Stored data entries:
>>>>>

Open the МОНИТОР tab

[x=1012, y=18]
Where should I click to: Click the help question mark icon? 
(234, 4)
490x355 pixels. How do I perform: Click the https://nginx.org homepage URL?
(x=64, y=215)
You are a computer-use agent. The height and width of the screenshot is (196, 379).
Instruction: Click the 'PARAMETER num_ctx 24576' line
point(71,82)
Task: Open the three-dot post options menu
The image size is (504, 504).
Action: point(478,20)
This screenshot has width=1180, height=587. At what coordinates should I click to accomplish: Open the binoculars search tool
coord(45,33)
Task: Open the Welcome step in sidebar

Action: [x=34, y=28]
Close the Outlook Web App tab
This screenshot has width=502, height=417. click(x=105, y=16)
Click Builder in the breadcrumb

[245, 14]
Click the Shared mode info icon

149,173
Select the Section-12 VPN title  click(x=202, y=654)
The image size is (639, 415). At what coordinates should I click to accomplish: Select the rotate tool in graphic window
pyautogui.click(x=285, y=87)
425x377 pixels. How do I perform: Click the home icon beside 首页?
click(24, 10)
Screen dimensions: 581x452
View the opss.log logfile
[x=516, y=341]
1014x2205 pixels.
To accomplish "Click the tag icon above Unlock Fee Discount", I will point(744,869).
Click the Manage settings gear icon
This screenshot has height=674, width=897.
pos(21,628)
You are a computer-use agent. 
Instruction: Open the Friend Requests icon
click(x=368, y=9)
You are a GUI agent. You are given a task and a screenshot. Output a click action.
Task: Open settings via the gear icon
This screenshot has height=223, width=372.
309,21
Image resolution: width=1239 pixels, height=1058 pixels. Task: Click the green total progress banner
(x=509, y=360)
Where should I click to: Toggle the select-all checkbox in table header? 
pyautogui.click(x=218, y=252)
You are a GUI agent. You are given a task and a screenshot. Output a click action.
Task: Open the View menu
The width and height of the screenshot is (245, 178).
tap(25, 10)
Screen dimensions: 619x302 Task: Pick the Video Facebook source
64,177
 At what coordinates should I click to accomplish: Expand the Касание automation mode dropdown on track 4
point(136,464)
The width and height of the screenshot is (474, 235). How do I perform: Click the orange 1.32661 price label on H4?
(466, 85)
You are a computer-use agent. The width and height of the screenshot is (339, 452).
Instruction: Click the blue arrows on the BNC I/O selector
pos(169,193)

<<<<<

PROBLEM TO WORK ON:
Copy each line of the records that contains the word "menu".

ANSWER TO THIS TASK:
Task: Open the three-dot post options menu
Task: Open the View menu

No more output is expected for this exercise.